The booklet, which includes recipes for gado-gado, cauliflower pakoras and Indian-style cabbage, is free if you send a large sae to: Brilliant British Greens, NFU, 22 Long Acre, Covent Garden, London WC2E 9LY.

FOR more esoteric cookery demonstrations, look no further than The Living Fire, a festival of the art and culture of Kurdistan which begins in London next week. Louisa Ghareeb will demonstrate recipes from her homeland during a series of evenings at Books For Cooks in west London on Mondays and Wednesdays.

Reflecting the country's location, Kurdistan's cuisine lies between Turkish, Iranian and Arabian. Typical dishes include shillay bame (okra stew) and dokleu (yoghurt soup). Although Louisa is disappointed at not being able to obtain a supply of the delicate oak-tree sap from the Zagros mountains, nor enough rose petals to make her favourite hallwai dessert, she will be making yaprakhi, stuffed vine leaves, and tirkhenna, a sour pickle made of turnip and cracked wheat. Places on the four-week course, which costs pounds 20, can be booked by calling 081-809 7960.
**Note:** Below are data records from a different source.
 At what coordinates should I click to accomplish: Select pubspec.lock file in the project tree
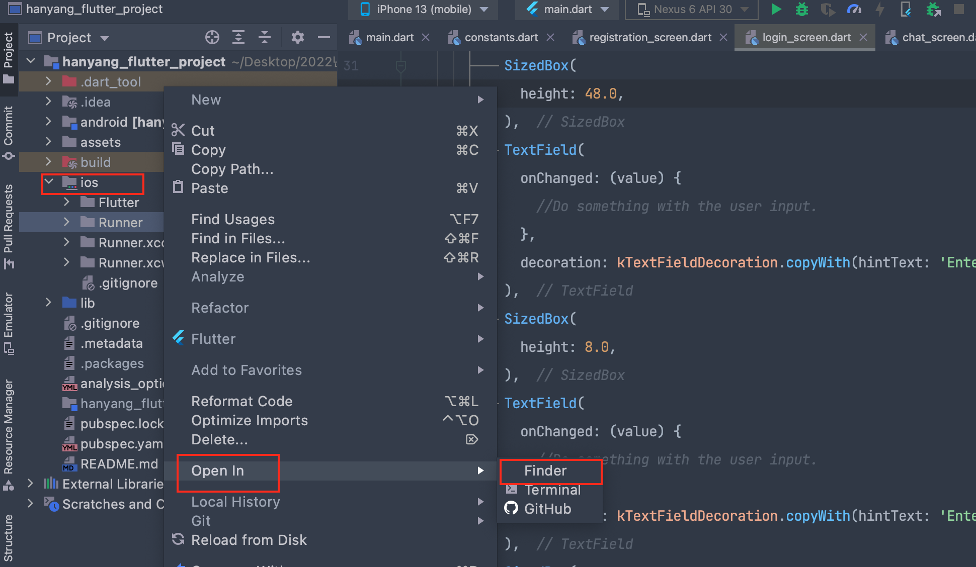[x=122, y=424]
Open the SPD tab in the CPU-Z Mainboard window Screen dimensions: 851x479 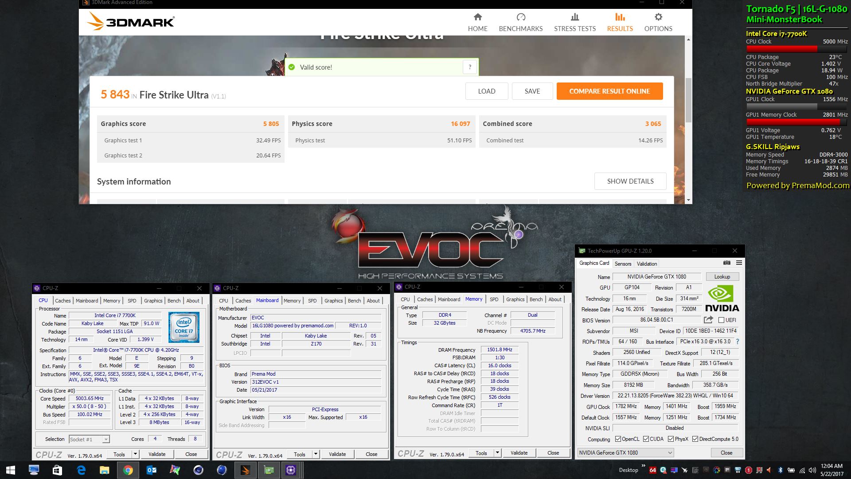312,301
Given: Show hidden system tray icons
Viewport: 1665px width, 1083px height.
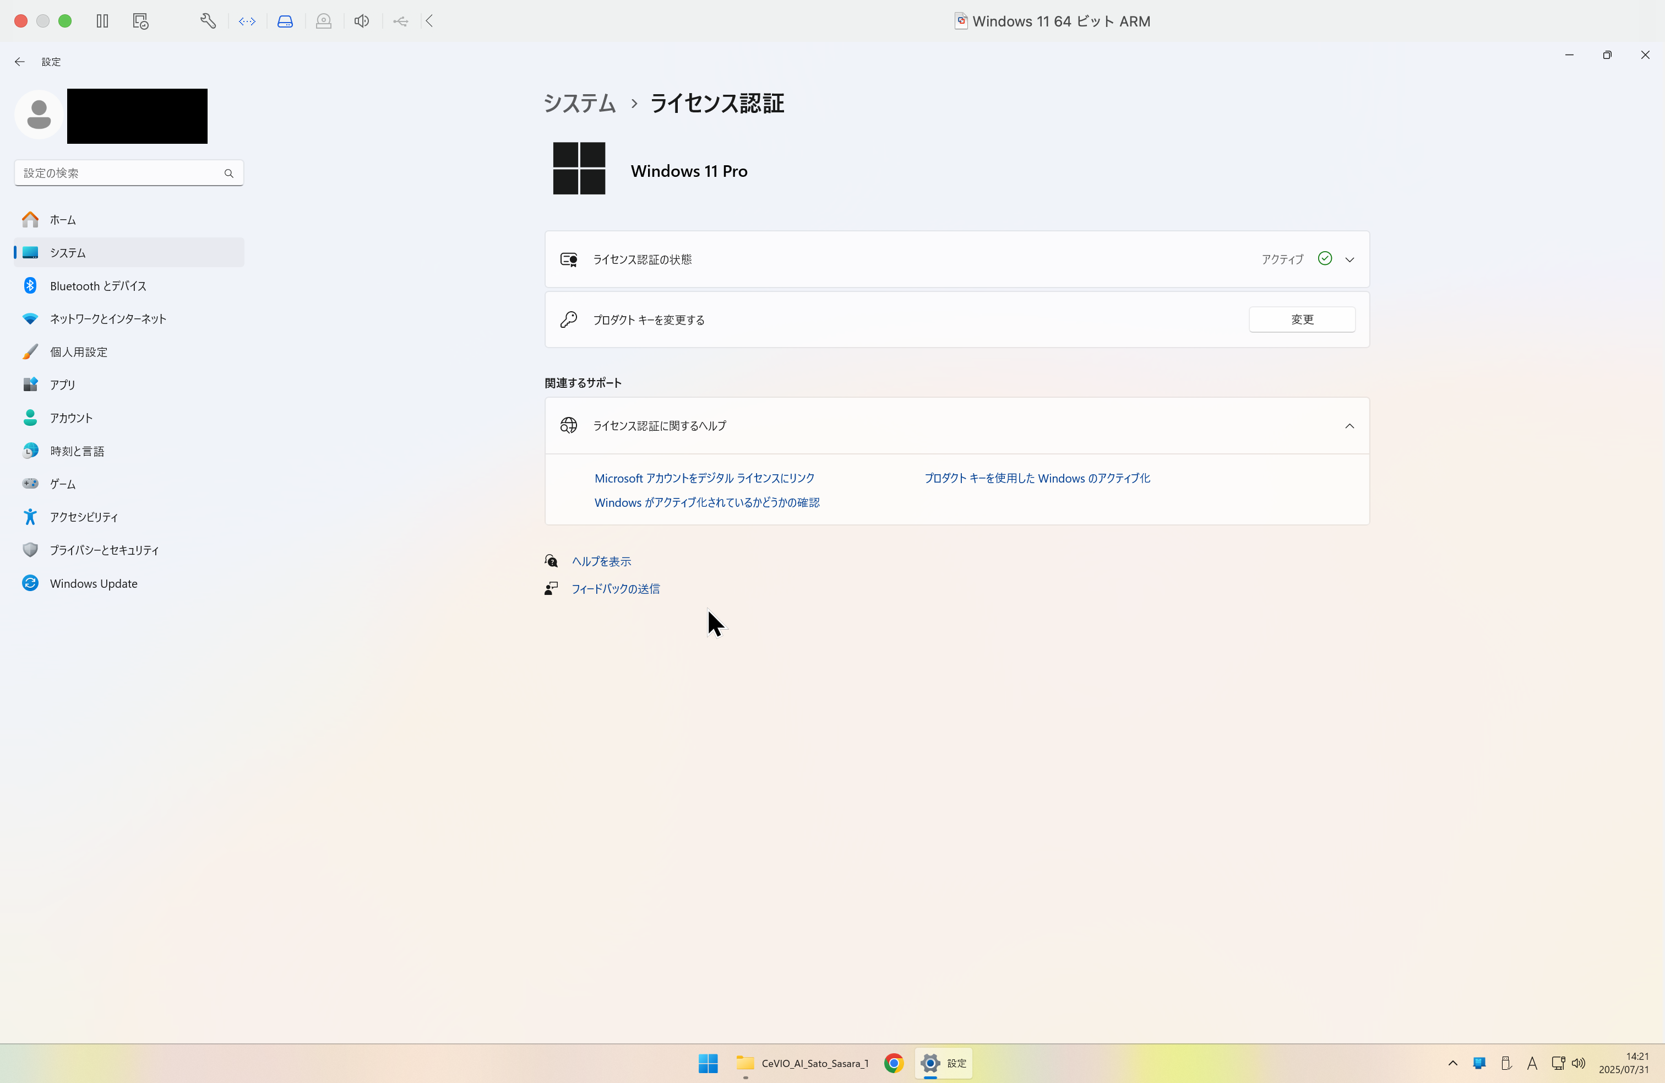Looking at the screenshot, I should pos(1452,1063).
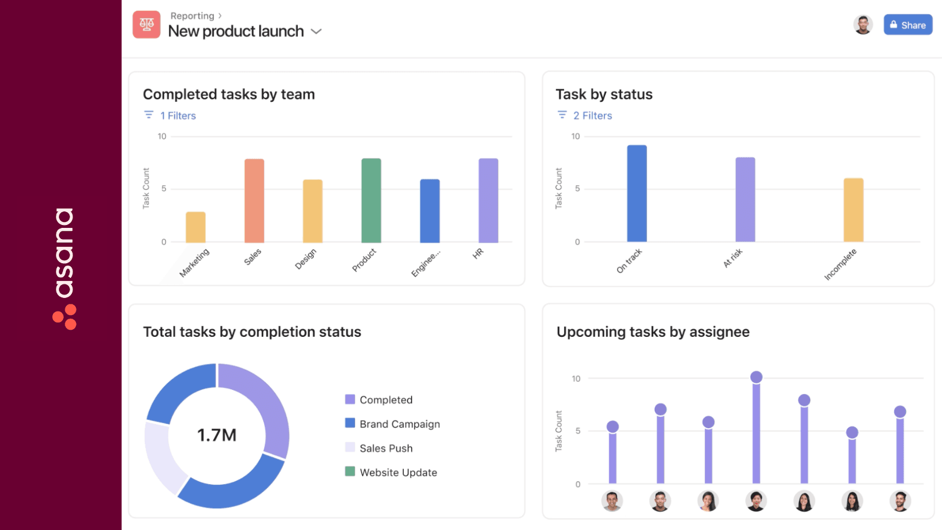Open the profile avatar in the top bar
This screenshot has width=942, height=530.
863,25
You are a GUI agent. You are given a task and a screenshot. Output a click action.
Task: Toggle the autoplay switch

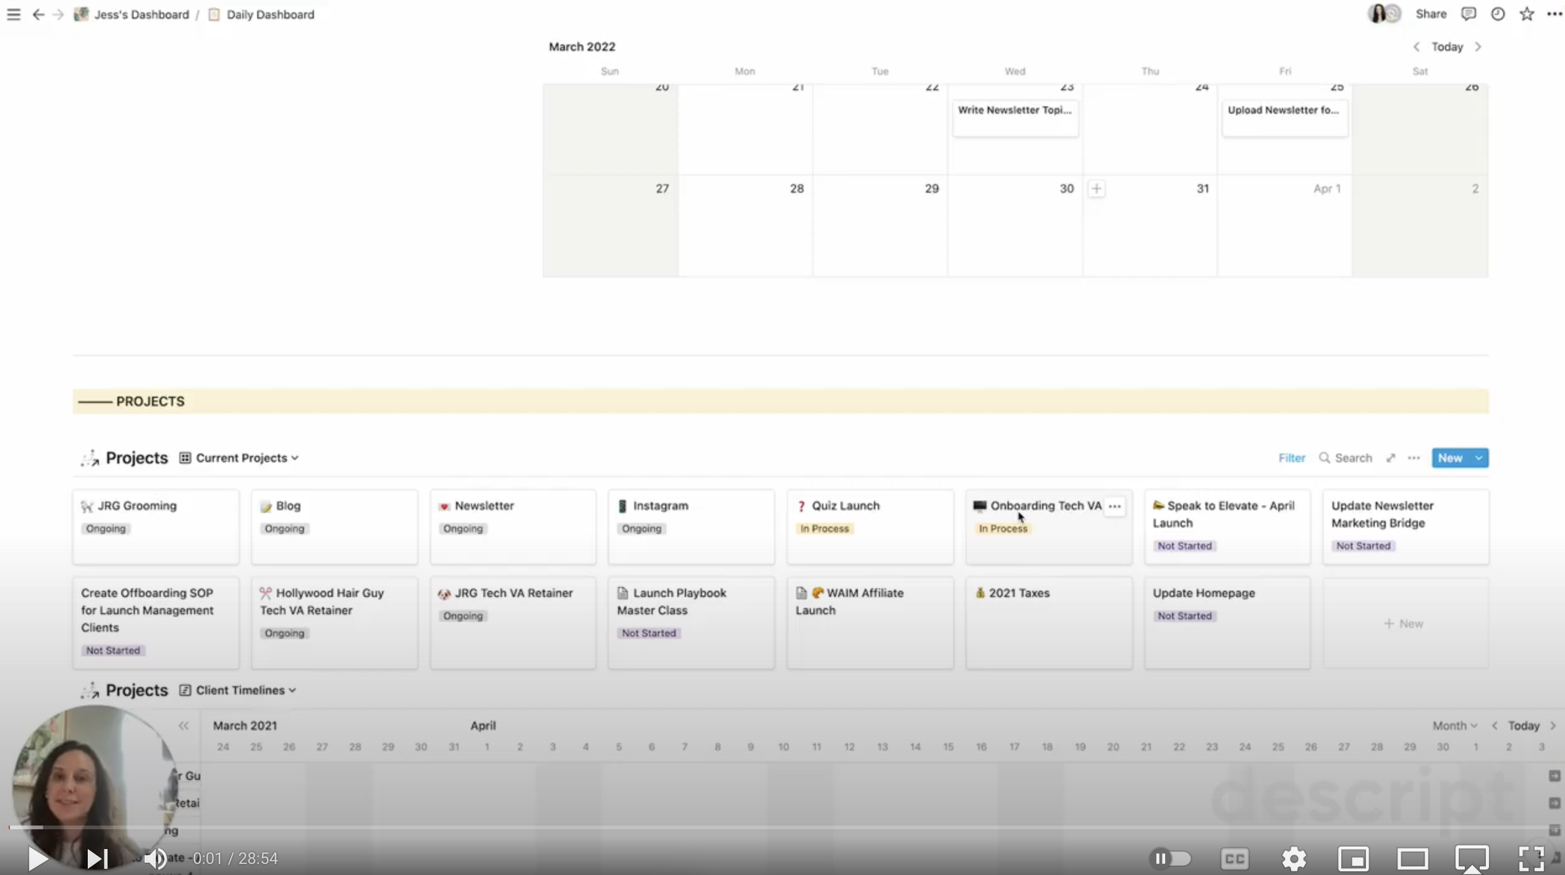[x=1170, y=858]

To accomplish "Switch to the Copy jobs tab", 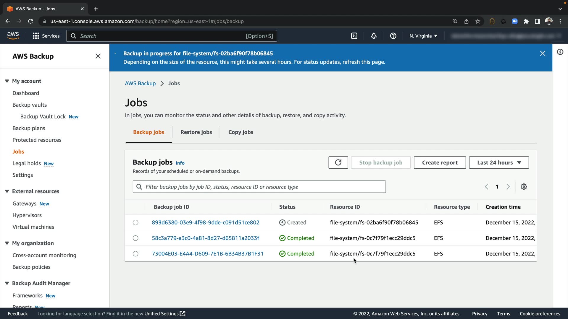I will pyautogui.click(x=241, y=132).
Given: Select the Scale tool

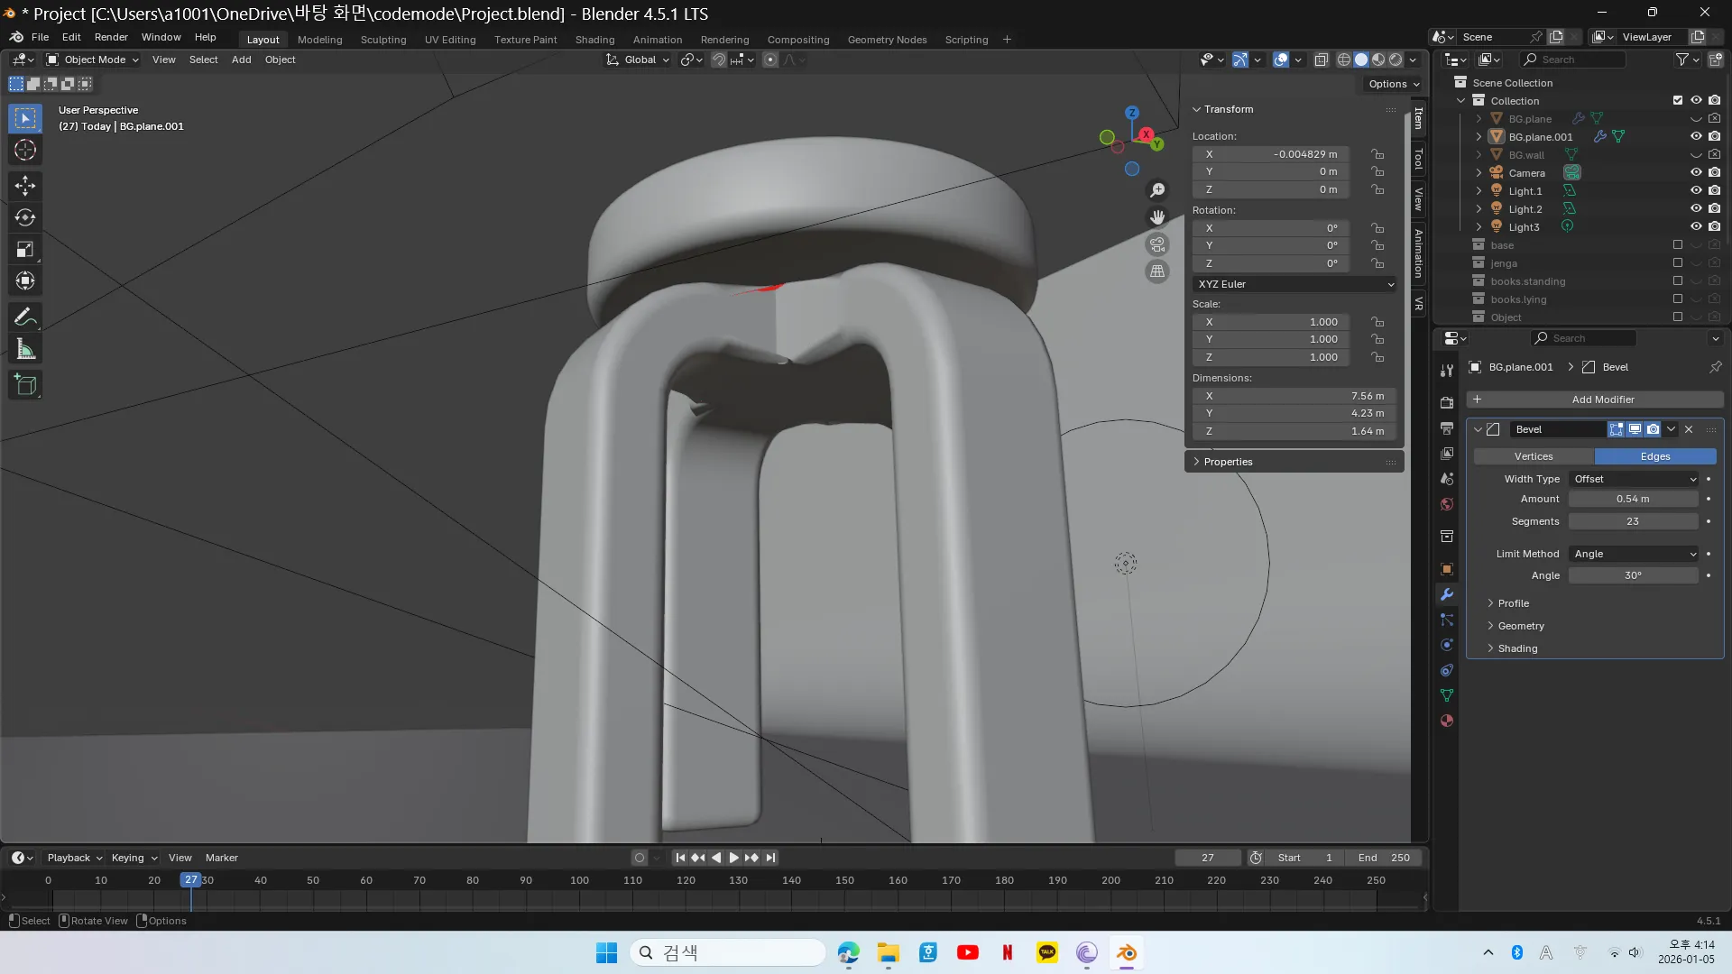Looking at the screenshot, I should click(x=25, y=250).
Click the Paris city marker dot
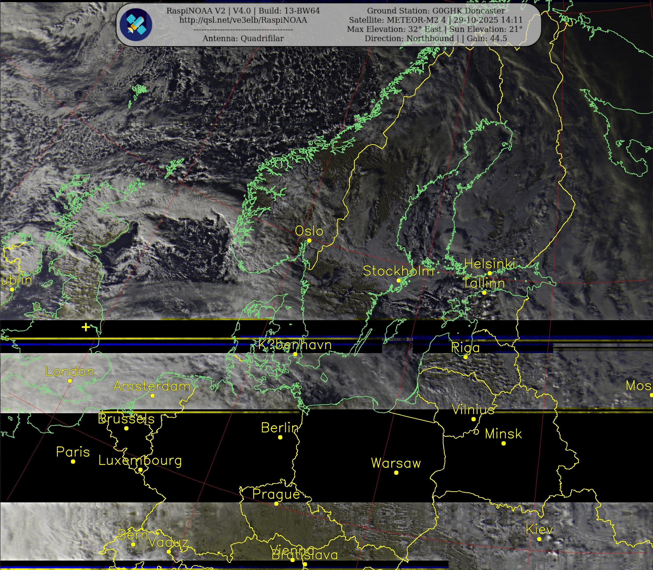This screenshot has height=570, width=653. (x=73, y=462)
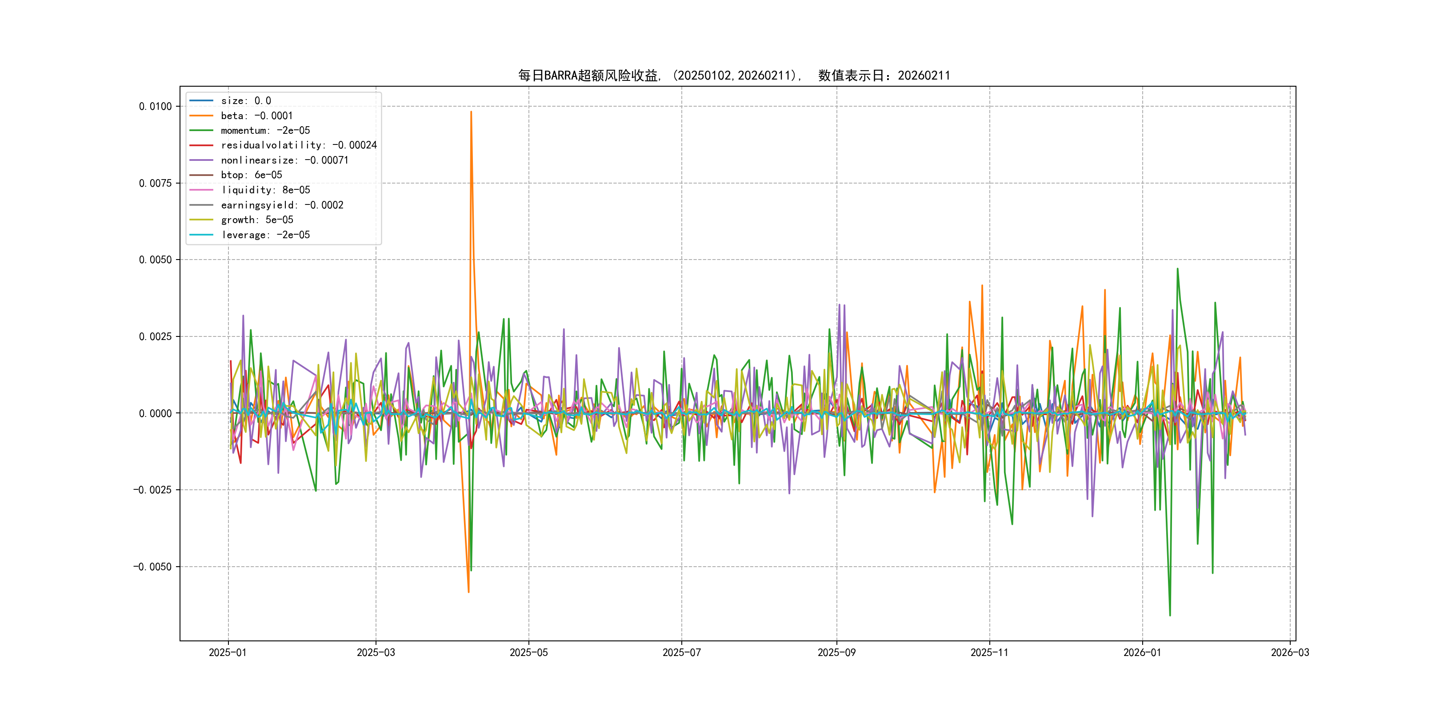The height and width of the screenshot is (720, 1440).
Task: Click the purple nonlinearsize legend line swatch
Action: click(x=201, y=160)
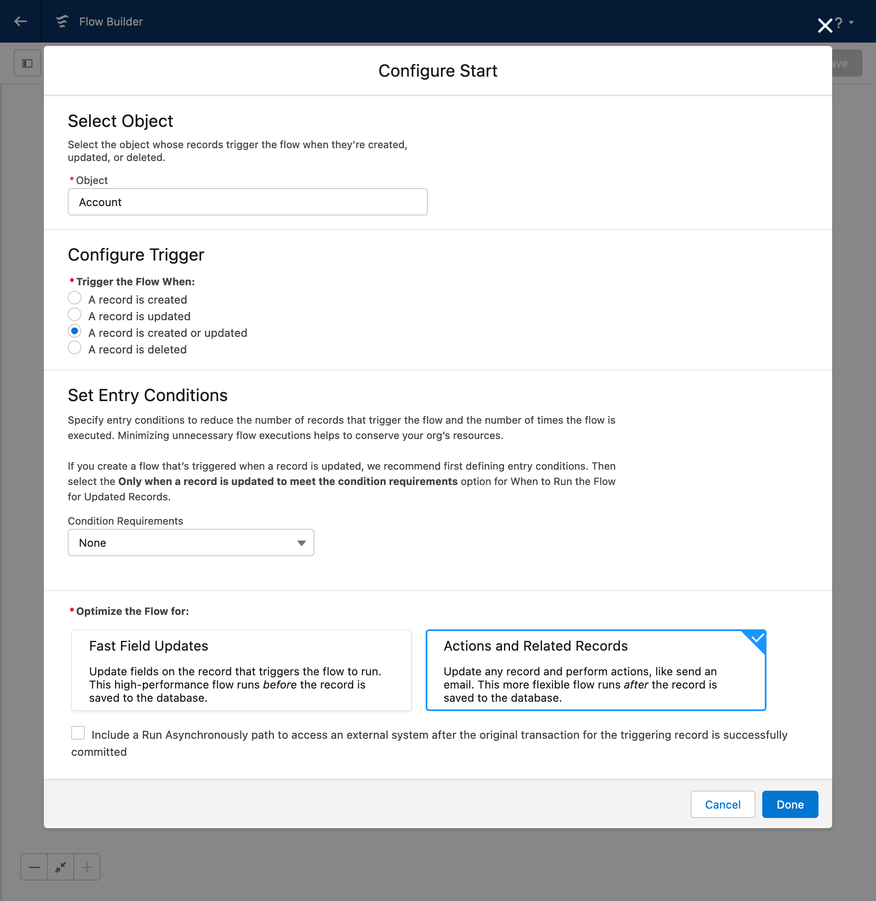Click the fit-to-view collapse icon

pyautogui.click(x=60, y=867)
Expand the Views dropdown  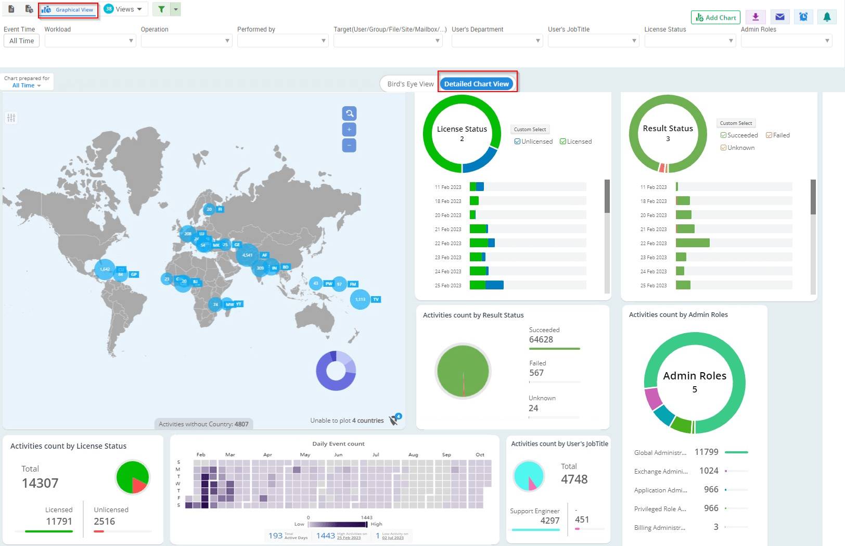125,9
NEXT Wednesday is St Patrick's Day, when the Gastropod's thoughts wander to John and Sally McKenna's definitive guide to the food to be found in Ireland. Last year the McKennas' Bridgestone Irish Food Guide (Estragon Press, pounds 9.95) won the first Andre Simon Special Commendation Award. It has now been joined by the no less authoritative Vegetarian's Guide to Ireland ( pounds 6.99) as well as new versions of the Bridgestone '100 best' series covering Restaurants in Ireland, Places to Eat in Dublin and Places to Stay in Ireland ( pounds 4.99 each).

If any readers are lucky enough to be contemplating a trip, they would be well advised to arm themselves with the full set of the guides. If they are unavailable from your local bookshop, they can be ordered direct from the Estragon Press, Coomkeen, Durrus, West Cork, including pounds 1 extra per book to cover postage.